A Boy and his Dog – Crédit Dessin: © Norman Rockwell 

 .

Biographie de Norman Rockwell

N

 180px-Rockwell-Norman-LOC

 

Norman Rockwell, né à New York le 3 février 1894 et mort à Stockbridge (Massachusetts) le 8 novembre 1978, est un peintre et illustrateur américain.

Peintre de la vie américaine, dans un style naturaliste, il est célèbre pour ses couvertures de magazines réalisées pour le Saturday Evening Post.

Enfant, il présente des prédispositions naturelles pour le dessin et entre en 1908 à la Chase School of Fine and Applied Arts. En 1910, il abandonne ses études et entre à l’Art Students League of New York, où il perfectionne sa technique auprès de George Bridgeman et Thomas Fogarty. À seize ans, il illustre son premier livre, Tell me why, Stories, et commence une longue collaboration avec le mouvement des boy-scouts des États-Unis en illustrant la revue Boy’s life.

C’est en 1916 qu’il propose sa première couverture pour le magazine The Saturday Evening Post.
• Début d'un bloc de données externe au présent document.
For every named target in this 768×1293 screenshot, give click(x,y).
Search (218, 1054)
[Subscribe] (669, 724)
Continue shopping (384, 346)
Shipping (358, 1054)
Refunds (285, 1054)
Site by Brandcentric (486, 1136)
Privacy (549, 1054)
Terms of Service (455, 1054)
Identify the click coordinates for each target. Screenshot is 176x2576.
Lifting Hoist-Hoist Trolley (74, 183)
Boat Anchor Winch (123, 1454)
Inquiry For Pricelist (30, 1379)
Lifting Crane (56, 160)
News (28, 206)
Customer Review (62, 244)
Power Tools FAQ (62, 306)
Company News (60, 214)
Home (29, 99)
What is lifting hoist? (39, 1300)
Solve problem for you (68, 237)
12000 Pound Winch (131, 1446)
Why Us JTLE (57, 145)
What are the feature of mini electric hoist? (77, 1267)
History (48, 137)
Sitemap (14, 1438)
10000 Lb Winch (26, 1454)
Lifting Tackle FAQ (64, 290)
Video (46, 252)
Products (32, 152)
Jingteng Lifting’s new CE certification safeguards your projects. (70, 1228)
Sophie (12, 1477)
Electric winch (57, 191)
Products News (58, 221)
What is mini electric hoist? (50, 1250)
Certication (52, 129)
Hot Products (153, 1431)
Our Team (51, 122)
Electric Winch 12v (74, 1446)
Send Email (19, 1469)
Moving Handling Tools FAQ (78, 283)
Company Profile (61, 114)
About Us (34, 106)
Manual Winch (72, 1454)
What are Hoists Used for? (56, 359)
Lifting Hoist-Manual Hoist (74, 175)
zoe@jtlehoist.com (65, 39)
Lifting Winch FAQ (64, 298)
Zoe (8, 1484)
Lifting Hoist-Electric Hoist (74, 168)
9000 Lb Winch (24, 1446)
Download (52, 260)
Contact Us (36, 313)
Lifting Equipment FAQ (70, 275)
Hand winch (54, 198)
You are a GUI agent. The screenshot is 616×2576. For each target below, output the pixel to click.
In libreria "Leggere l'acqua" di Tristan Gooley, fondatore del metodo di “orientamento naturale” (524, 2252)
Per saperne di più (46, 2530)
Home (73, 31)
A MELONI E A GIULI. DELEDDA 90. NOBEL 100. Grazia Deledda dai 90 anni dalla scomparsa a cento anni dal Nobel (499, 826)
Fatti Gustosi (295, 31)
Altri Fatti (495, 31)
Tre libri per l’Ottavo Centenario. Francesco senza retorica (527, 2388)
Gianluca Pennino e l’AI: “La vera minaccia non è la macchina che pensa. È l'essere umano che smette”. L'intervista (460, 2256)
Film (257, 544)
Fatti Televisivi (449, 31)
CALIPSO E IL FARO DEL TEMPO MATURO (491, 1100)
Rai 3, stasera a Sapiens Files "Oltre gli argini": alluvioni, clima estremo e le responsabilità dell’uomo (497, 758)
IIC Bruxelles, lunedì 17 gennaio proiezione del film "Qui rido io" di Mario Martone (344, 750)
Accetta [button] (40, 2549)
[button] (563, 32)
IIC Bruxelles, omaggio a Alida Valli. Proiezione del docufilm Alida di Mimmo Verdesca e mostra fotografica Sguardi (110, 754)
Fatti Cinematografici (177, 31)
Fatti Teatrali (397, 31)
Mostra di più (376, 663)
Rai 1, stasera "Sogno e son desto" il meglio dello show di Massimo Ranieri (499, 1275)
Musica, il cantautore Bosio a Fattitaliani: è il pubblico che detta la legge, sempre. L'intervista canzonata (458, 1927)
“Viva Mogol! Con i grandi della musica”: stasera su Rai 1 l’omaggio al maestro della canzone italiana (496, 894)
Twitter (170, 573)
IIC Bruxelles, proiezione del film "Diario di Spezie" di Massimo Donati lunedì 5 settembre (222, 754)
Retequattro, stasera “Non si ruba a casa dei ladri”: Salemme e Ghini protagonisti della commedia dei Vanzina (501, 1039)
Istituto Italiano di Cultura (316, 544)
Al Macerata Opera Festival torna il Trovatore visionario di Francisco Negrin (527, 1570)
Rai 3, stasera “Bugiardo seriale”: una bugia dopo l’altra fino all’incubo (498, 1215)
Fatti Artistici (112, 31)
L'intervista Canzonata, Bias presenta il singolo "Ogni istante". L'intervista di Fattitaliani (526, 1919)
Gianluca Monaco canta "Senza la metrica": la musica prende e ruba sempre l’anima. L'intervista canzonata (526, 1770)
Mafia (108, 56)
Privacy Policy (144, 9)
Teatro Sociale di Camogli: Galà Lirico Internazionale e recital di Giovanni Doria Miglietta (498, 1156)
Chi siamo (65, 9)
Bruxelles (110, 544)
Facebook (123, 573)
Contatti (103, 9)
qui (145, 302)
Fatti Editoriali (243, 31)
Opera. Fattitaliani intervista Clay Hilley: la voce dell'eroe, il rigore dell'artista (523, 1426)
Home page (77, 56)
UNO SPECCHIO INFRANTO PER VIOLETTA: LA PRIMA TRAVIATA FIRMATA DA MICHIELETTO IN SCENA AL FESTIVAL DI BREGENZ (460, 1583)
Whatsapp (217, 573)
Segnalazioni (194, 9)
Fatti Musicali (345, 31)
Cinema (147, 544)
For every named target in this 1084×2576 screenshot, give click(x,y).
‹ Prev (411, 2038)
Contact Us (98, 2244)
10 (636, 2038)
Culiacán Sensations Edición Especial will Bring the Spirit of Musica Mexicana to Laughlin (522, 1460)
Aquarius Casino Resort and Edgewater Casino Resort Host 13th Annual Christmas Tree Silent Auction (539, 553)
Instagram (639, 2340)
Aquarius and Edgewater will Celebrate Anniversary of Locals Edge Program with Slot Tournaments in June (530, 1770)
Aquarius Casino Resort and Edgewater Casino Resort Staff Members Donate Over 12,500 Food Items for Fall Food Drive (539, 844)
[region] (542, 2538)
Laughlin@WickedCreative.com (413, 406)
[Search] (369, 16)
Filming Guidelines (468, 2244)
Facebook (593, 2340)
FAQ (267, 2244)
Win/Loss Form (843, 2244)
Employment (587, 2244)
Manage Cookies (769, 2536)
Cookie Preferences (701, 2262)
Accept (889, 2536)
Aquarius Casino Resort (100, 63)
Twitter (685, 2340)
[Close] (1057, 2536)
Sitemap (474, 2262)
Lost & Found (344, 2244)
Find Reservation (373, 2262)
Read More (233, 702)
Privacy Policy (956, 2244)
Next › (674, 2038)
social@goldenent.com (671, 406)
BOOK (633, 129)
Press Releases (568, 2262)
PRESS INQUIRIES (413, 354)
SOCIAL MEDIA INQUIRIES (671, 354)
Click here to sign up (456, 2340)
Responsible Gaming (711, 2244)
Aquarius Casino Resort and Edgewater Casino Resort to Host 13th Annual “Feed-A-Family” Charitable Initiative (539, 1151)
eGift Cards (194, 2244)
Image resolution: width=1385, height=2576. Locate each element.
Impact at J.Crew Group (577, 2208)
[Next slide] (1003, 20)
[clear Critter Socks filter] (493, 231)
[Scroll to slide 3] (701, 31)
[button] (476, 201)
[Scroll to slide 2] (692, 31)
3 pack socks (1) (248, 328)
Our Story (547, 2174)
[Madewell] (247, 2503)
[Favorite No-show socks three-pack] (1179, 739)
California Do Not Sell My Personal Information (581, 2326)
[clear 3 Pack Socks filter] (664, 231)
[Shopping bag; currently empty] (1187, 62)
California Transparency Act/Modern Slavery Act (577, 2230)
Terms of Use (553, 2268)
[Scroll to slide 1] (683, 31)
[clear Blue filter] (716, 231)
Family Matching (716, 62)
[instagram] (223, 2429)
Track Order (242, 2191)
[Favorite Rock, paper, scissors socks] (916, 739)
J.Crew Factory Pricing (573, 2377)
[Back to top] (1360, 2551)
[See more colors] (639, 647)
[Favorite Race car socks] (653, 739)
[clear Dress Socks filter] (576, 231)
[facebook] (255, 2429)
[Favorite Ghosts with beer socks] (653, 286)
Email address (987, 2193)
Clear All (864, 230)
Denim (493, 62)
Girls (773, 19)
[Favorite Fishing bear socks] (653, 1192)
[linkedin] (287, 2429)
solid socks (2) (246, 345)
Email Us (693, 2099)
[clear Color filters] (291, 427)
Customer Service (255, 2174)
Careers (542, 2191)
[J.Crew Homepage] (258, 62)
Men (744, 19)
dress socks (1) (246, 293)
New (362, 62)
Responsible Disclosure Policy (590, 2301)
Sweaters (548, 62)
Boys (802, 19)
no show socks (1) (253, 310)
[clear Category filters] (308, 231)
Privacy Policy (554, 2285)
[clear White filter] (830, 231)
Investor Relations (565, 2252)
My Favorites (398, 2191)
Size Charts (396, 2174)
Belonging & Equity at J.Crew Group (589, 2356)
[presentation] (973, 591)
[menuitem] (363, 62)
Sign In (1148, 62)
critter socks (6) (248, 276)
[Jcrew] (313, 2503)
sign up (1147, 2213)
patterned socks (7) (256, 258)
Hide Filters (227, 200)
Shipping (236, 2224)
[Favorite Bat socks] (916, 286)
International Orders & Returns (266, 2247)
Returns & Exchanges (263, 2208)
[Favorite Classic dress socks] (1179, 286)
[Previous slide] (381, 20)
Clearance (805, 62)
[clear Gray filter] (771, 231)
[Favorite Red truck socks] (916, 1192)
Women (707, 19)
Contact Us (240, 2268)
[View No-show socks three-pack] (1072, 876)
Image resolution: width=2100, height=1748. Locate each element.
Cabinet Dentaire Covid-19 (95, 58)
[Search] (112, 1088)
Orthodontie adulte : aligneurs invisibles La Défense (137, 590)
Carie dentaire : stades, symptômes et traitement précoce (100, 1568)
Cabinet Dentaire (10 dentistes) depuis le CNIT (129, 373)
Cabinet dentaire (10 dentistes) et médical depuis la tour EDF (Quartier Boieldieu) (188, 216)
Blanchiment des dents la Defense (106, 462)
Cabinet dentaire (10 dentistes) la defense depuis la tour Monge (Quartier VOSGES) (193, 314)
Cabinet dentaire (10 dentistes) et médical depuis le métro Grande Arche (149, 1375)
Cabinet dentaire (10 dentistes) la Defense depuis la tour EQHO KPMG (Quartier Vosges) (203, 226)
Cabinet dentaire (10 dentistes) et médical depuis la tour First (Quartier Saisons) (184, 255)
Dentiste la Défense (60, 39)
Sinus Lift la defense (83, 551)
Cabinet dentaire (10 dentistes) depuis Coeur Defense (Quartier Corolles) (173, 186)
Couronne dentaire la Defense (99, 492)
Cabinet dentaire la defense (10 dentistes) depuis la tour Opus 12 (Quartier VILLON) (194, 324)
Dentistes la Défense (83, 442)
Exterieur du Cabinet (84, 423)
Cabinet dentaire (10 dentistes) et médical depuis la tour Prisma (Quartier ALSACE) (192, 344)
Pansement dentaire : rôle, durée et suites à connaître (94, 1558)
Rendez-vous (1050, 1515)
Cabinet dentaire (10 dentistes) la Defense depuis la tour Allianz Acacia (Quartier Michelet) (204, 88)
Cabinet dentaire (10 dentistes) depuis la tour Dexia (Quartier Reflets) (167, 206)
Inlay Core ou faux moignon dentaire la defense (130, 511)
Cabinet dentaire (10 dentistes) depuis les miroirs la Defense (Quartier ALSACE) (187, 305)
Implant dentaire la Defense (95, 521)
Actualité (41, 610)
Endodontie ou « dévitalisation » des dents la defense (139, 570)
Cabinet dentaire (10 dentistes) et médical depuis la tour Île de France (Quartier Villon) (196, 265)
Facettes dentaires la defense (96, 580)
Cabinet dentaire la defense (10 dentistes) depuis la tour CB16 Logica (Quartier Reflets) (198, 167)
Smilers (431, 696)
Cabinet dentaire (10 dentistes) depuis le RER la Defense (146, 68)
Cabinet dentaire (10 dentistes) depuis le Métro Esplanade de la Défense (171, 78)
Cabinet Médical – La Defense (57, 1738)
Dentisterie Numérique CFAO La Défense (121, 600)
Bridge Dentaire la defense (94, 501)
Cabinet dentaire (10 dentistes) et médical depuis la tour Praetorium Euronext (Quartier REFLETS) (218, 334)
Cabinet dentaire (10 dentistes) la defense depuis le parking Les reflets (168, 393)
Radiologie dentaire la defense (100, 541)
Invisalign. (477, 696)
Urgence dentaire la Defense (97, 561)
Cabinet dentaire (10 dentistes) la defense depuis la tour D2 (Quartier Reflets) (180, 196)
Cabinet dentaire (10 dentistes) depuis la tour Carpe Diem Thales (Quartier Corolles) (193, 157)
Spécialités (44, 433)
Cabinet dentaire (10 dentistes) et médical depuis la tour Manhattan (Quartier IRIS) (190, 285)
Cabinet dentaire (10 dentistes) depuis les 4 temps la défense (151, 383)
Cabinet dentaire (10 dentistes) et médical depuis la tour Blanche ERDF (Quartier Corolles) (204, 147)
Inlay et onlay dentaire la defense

Il devient dès lors le peintre de l’Américain moyen et son nom est à jamais identifié à cette revue dont il réalise les plus célèbres illustrations et couvertures jusqu’en 1960. En 1935, il illustre les romans de Mark Twain, Tom Sawyer et Huckleberry Finn. En 1943, il participe à l’effort de guerre en publiant l’affiche The Four Freedoms distribuée dans le monde entier. Dans les année 1950, il est considéré comme le plus populaire des artistes américains et fait les portraits d’Eisenhower, de Kennedy et de Nasser. Il peint son Triple Autoportrait : par une mise en abyme, le peintre se peint en train de se peindre en se regardant dans un miroir. En 1958, il peint The Runaway.

 

 

 009_575-010

Norman Rockwell – Triple Self-Portrait

 

 

Les années 1960 voient le déclin de l’illustration au profit de la photographie et le changement de directeur artistique amène Rockwell à quitter le Saturday Evening Post. À la fin des années 1960, il travaille pour la revue Look et illustre des thèmes plus en relation avec les convulsions politiques du temps. Sa plus célèbre illustration pour Look représente une petite fille noire américaine se rendant à l’école, escortée par des agents fédéraux, en pleine période ségrégationniste. Vers la fin de sa vie, il fera encore des affiches publicitaires et le calendrier des boy-scouts jusqu’en 1976.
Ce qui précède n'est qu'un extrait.